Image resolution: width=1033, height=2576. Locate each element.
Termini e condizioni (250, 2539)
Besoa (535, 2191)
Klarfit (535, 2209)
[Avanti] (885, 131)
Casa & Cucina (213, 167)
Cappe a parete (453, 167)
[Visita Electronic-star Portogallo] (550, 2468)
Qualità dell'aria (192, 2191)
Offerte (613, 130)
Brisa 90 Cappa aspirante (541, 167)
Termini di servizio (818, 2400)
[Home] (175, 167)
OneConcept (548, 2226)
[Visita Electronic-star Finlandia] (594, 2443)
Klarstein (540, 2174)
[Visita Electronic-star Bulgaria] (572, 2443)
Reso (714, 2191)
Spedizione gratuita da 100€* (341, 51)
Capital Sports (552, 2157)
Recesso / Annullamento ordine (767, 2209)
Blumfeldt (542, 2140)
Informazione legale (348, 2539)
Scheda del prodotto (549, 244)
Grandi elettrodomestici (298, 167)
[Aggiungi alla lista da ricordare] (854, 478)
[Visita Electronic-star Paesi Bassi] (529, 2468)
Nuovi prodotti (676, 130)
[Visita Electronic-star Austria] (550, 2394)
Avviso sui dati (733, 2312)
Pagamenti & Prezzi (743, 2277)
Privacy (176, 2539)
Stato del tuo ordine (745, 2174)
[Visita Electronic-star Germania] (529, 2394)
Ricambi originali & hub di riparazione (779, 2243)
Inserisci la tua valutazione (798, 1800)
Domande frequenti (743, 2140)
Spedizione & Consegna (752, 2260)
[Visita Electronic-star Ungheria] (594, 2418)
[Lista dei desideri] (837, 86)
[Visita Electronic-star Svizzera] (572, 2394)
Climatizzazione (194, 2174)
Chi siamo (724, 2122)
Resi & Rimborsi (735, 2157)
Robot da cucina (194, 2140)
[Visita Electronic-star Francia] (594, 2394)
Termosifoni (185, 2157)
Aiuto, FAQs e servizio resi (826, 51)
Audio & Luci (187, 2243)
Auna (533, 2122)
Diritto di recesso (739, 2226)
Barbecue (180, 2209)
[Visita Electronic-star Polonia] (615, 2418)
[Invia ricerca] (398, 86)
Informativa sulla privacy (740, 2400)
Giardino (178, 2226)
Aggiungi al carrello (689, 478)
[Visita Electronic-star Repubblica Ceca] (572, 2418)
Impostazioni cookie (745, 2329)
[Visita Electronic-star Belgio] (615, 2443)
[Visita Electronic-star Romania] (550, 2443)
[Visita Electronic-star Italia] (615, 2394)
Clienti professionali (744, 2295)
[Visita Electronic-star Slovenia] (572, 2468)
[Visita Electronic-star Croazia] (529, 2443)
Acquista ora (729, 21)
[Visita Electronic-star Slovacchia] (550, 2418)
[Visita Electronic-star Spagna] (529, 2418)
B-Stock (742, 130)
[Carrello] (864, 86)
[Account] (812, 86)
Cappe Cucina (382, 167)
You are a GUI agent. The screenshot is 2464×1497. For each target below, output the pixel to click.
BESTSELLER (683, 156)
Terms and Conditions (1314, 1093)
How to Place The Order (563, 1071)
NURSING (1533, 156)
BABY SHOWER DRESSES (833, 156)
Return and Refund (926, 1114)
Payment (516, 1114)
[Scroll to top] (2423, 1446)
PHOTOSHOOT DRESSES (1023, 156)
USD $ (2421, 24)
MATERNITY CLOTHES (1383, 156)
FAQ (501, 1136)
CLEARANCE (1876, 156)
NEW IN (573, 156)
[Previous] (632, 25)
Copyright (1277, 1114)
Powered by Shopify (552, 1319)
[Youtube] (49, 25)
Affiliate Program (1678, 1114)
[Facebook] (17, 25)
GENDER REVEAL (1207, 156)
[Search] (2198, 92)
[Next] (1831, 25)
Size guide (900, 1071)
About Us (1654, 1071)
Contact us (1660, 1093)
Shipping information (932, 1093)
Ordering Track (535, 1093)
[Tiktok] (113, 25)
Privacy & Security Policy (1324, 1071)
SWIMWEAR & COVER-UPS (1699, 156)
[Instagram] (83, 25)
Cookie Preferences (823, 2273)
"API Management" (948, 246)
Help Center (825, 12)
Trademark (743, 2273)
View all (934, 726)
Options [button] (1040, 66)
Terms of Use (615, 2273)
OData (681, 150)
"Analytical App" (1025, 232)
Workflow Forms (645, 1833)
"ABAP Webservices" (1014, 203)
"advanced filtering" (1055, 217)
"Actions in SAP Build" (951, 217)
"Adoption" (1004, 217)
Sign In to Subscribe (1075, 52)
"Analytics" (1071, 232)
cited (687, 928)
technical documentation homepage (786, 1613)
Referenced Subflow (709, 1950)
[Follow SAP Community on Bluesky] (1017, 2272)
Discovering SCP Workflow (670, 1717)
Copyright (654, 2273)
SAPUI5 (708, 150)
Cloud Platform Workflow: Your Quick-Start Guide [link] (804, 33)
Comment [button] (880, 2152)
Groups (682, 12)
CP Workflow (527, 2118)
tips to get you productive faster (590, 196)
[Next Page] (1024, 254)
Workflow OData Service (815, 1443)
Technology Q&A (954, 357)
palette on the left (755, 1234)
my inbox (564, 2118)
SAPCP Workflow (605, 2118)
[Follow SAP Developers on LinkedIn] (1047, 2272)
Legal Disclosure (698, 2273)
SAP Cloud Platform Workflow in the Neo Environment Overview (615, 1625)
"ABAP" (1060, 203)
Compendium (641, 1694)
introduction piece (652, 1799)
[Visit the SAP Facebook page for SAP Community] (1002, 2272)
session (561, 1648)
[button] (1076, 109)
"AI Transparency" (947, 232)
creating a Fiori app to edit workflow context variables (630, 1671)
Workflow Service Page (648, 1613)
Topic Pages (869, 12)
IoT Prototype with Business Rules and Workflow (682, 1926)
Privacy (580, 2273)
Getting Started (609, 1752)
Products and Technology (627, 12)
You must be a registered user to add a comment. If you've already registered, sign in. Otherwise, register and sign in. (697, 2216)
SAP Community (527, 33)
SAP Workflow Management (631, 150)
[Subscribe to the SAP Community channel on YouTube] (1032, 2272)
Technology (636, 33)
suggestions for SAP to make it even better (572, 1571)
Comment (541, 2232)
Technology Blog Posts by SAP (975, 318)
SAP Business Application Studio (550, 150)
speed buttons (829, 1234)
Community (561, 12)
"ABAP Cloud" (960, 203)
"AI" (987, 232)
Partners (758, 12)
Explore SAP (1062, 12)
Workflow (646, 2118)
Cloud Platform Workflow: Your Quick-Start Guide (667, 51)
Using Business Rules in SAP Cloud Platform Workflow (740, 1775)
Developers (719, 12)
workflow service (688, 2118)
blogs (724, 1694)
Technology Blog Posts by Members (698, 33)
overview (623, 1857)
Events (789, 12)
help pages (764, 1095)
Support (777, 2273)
----------
* **Work item**
The answer should be the full listing, repeated without any change.

* **Problem solution**
Image resolution: width=1033, height=2576. Locate each element.
Termini e condizioni (250, 2539)
Besoa (535, 2191)
Klarfit (535, 2209)
[Avanti] (885, 131)
Casa & Cucina (213, 167)
Cappe a parete (453, 167)
[Visita Electronic-star Portogallo] (550, 2468)
Qualità dell'aria (192, 2191)
Offerte (613, 130)
Brisa 90 Cappa aspirante (541, 167)
Termini di servizio (818, 2400)
[Home] (175, 167)
OneConcept (548, 2226)
[Visita Electronic-star Finlandia] (594, 2443)
Klarstein (540, 2174)
[Visita Electronic-star Bulgaria] (572, 2443)
Reso (714, 2191)
Spedizione gratuita da 100€* (341, 51)
Capital Sports (552, 2157)
Recesso / Annullamento ordine (767, 2209)
Blumfeldt (542, 2140)
Informazione legale (348, 2539)
Scheda del prodotto (549, 244)
Grandi elettrodomestici (298, 167)
[Aggiungi alla lista da ricordare] (854, 478)
[Visita Electronic-star Paesi Bassi] (529, 2468)
Nuovi prodotti (676, 130)
[Visita Electronic-star Austria] (550, 2394)
Avviso sui dati (733, 2312)
Pagamenti & Prezzi (743, 2277)
Privacy (176, 2539)
Stato del tuo ordine (745, 2174)
[Visita Electronic-star Germania] (529, 2394)
Ricambi originali & hub di riparazione (779, 2243)
Inserisci la tua valutazione (798, 1800)
Domande frequenti (743, 2140)
Spedizione & Consegna (752, 2260)
[Visita Electronic-star Ungheria] (594, 2418)
[Lista dei desideri] (837, 86)
[Visita Electronic-star Svizzera] (572, 2394)
Climatizzazione (194, 2174)
Chi siamo (724, 2122)
Resi & Rimborsi (735, 2157)
Robot da cucina (194, 2140)
[Visita Electronic-star Francia] (594, 2394)
Termosifoni (185, 2157)
Aiuto, FAQs e servizio resi (826, 51)
Audio & Luci (187, 2243)
Auna (533, 2122)
Diritto di recesso (739, 2226)
Barbecue (180, 2209)
[Visita Electronic-star Polonia] (615, 2418)
[Invia ricerca] (398, 86)
Informativa sulla privacy (740, 2400)
Giardino (178, 2226)
Aggiungi al carrello (689, 478)
[Visita Electronic-star Repubblica Ceca] (572, 2418)
Impostazioni cookie (745, 2329)
[Visita Electronic-star Belgio] (615, 2443)
[Visita Electronic-star Romania] (550, 2443)
[Visita Electronic-star Italia] (615, 2394)
Clienti professionali (744, 2295)
[Visita Electronic-star Slovenia] (572, 2468)
[Visita Electronic-star Croazia] (529, 2443)
Acquista ora (729, 21)
[Visita Electronic-star Slovacchia] (550, 2418)
[Visita Electronic-star Spagna] (529, 2418)
B-Stock (742, 130)
[Carrello] (864, 86)
[Account] (812, 86)
Cappe Cucina (382, 167)
You are a GUI agent. The screenshot is 2464×1497. For each target below, output the pixel to click.
BESTSELLER (683, 156)
Terms and Conditions (1314, 1093)
How to Place The Order (563, 1071)
NURSING (1533, 156)
BABY SHOWER DRESSES (833, 156)
Return and Refund (926, 1114)
Payment (516, 1114)
[Scroll to top] (2423, 1446)
PHOTOSHOOT DRESSES (1023, 156)
USD $ (2421, 24)
MATERNITY CLOTHES (1383, 156)
FAQ (501, 1136)
CLEARANCE (1876, 156)
NEW IN (573, 156)
[Previous] (632, 25)
Copyright (1277, 1114)
Powered by Shopify (552, 1319)
[Youtube] (49, 25)
Affiliate Program (1678, 1114)
[Facebook] (17, 25)
GENDER REVEAL (1207, 156)
[Search] (2198, 92)
[Next] (1831, 25)
Size guide (900, 1071)
About Us (1654, 1071)
Contact us (1660, 1093)
Shipping information (932, 1093)
Ordering Track (535, 1093)
[Tiktok] (113, 25)
Privacy & Security Policy (1324, 1071)
SWIMWEAR & COVER-UPS (1699, 156)
[Instagram] (83, 25)
Cookie Preferences (823, 2273)
"API Management" (948, 246)
Help Center (825, 12)
Trademark (743, 2273)
View all (934, 726)
Options [button] (1040, 66)
Terms of Use (615, 2273)
OData (681, 150)
"Analytical App" (1025, 232)
Workflow Forms (645, 1833)
"ABAP Webservices" (1014, 203)
"advanced filtering" (1055, 217)
"Actions in SAP Build" (951, 217)
"Adoption" (1004, 217)
Sign In to Subscribe (1075, 52)
"Analytics" (1071, 232)
cited (687, 928)
technical documentation homepage (786, 1613)
Referenced Subflow (709, 1950)
[Follow SAP Community on Bluesky] (1017, 2272)
Discovering SCP Workflow (670, 1717)
Copyright (654, 2273)
SAPUI5 (708, 150)
Cloud Platform Workflow: Your Quick-Start Guide [link] (804, 33)
Comment [button] (880, 2152)
Groups (682, 12)
CP Workflow (527, 2118)
tips to get you productive faster (590, 196)
[Next Page] (1024, 254)
Workflow OData Service (815, 1443)
Technology Q&A (954, 357)
palette on the left (755, 1234)
my inbox (564, 2118)
SAPCP Workflow (605, 2118)
[Follow SAP Developers on LinkedIn] (1047, 2272)
Legal Disclosure (698, 2273)
SAP Cloud Platform Workflow in the Neo Environment Overview (615, 1625)
"ABAP" (1060, 203)
Compendium (641, 1694)
introduction piece (652, 1799)
[Visit the SAP Facebook page for SAP Community] (1002, 2272)
session (561, 1648)
[button] (1076, 109)
"AI Transparency" (947, 232)
creating a Fiori app to edit workflow context variables (630, 1671)
Workflow Service Page (648, 1613)
Topic Pages (869, 12)
IoT Prototype with Business Rules and Workflow (682, 1926)
Privacy (580, 2273)
Getting Started (609, 1752)
Products and Technology (627, 12)
You must be a registered user to add a comment. If you've already registered, sign in. Otherwise, register and sign in. (697, 2216)
SAP Community (527, 33)
SAP Workflow Management (631, 150)
[Subscribe to the SAP Community channel on YouTube] (1032, 2272)
Technology (636, 33)
suggestions for SAP to make it even better (572, 1571)
Comment (541, 2232)
Technology Blog Posts by SAP (975, 318)
SAP Business Application Studio (550, 150)
speed buttons (829, 1234)
Community (561, 12)
"ABAP Cloud" (960, 203)
"AI" (987, 232)
Partners (758, 12)
Explore SAP (1062, 12)
Workflow (646, 2118)
Cloud Platform Workflow: Your Quick-Start Guide (667, 51)
Using Business Rules in SAP Cloud Platform Workflow (740, 1775)
Developers (719, 12)
workflow service (688, 2118)
blogs (724, 1694)
Technology Blog Posts by Members (698, 33)
overview (623, 1857)
Events (789, 12)
help pages (764, 1095)
Support (777, 2273)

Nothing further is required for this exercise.